• **TEKST DO PRZECZYTANIA**
>>>

W latach międzywojennych wiejskie śluby odbywały się we wtorki, środy i soboty. W majątkach ziemskich tylko w niedziele. Obowiązkiem było zawieranie w ciągu jednego dnia obydwu ślubów: cywilnego przed południem kościelnego po południu. W dniu wesela pan młody osobiście lub w większej asyście przyjeżdżał do domu swojej wybranki. Goście schodzili się na godzinę przed wyjazdem do ślubu przynosząc podarki dla młodej pary, które zupełnie nie przypominały bogatych prezentów, jakie z reguły otrzymują współcześni nowożeńcy. Zazwyczaj bywały nimi sztućce, bielizna pościelowa, komplety do ciasta, często figurki i święte obrazy. O
pękatych kopertach
z odpowiednią zawartością nikomu się wtedy nie śniło! W wielu wsiach, takich jak Zbiczno, Ciche czy Pokrzydowo gości weselnych witała marszowymi melodiami orkiestra. Każdy z przybywających zobligowany był do wręczenia szefowi kapeli niewielkiego datku pieniężnego. Jak twierdzą zorientowani i może trochę złośliwi na skutek tejże zachęty muzykanci mniej fałszowali i grali z większym zaangażowaniem. W Pokrzydowie podobno znany był zwyczaj, że za panną młodą witającą gości stali świadkowie, którzy na kartkach skrupulatnie spisywali kto z gości jaki prezent wręczył...Czy dane te w jakiś sposób później wykorzystywano - tego jak do tej pory oficjalnie nie ujawniono.

<<<

• **WIERSZE DANYCH**

>>>

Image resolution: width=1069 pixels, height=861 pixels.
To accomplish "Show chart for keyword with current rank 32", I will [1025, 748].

<<<
>>>

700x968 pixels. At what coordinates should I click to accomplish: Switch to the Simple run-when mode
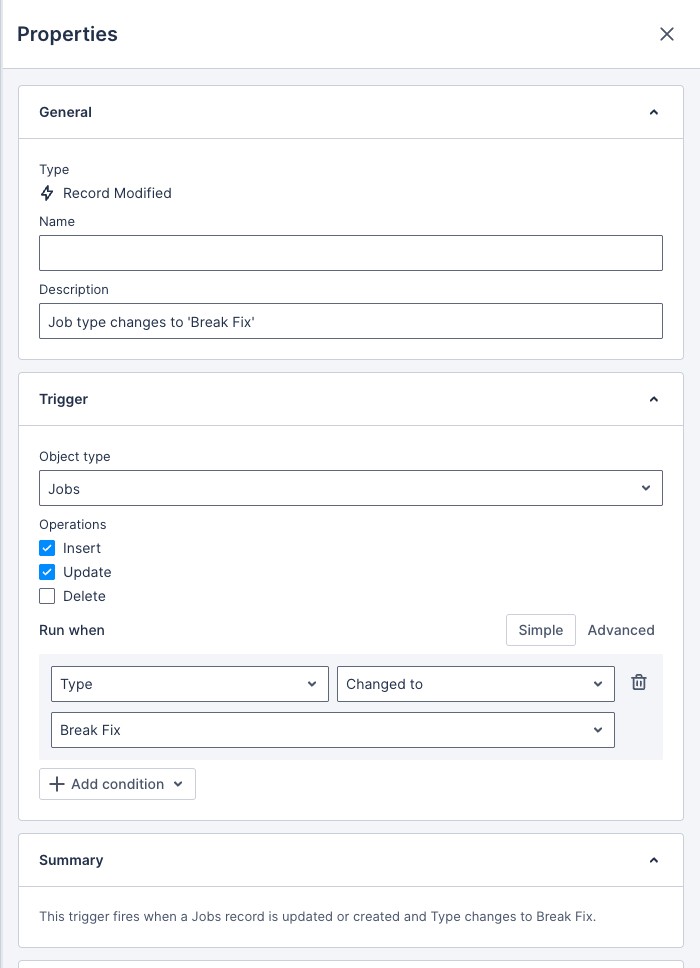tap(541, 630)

<<<

• **ZADANIA DO WYKONANIA**
- A) W jakie dni tygodnia odbywały się w latach międzywojennych wiejskie śluby według tekstu o dawnych weselach?
- B) Kontynuuj tekst o dawnych weselach, zaczynając po jego ostatnim zdaniu.

• **WYNIKI ZADAŃ**
- A) We wtorki, środy i soboty.

- B)
W wielu wsiach naszego regionu do dziś przetrwał w niezmienionej formie piękny zwyczaj jakim jest
błogosławieństwo parze młodej
udzielane jej przez rodziców. Klęczących przed nimi młodych skrapiali wodą święconą i czynili nad ich głowami znak krzyża albo kładli wyciągnięte ręce ponad klęczącymi. Ci ostatni musieli ucałować podany im krucyfiks a następnie ręce rodzicielskie. Potem przy dźwiękach orkiestry wszyscy ruszali do kościoła. Przed wojną i jeszcze w pierwszych latach powojennych młodzi jechali do ślubu osobno, pan młody z matką i drużbami a panna młoda z ojcem i druhnami. Za ślubne pojazdy służyły specjalnie przystrojone
bryczki i powozy
Dziś wraca się do tego obyczaju, ale z reguły korzystają z niego ludzie z bardziej wypchanymi portfelami a większość do kościoła udaje się samochodami. Wydaje się, że dawniejszy system był bardziej uroczysty, ponieważ cały orszak weselny z wielkim nabożeństwem szedł za pojazdami pieszo. Po powrocie z kościoła weselników w progu domu wynajęta kucharka witała chlebem i solą. Następnie wszyscy siadali do posiłku, który w latach międzywojennych choćby w takich wsiach jak Jajkowo czy Wymyślin zwany był "poczęstnym". Gościom podawano kiełbasy z chlebem, bigos, cielęce nóżki w galarecie, kaszankę i salceson.
Dopiero około północy podawano prawdziwy obiad składający się z rosołu z kluskami (stawianymi na stoły w wielkich miednicach) oraz z czerniny z wielkimi kartoflanymi kluchami. Na deser serwowano kompot i ryż na słodko polany masłem, pojawiały się też ciasta i ogromne torty.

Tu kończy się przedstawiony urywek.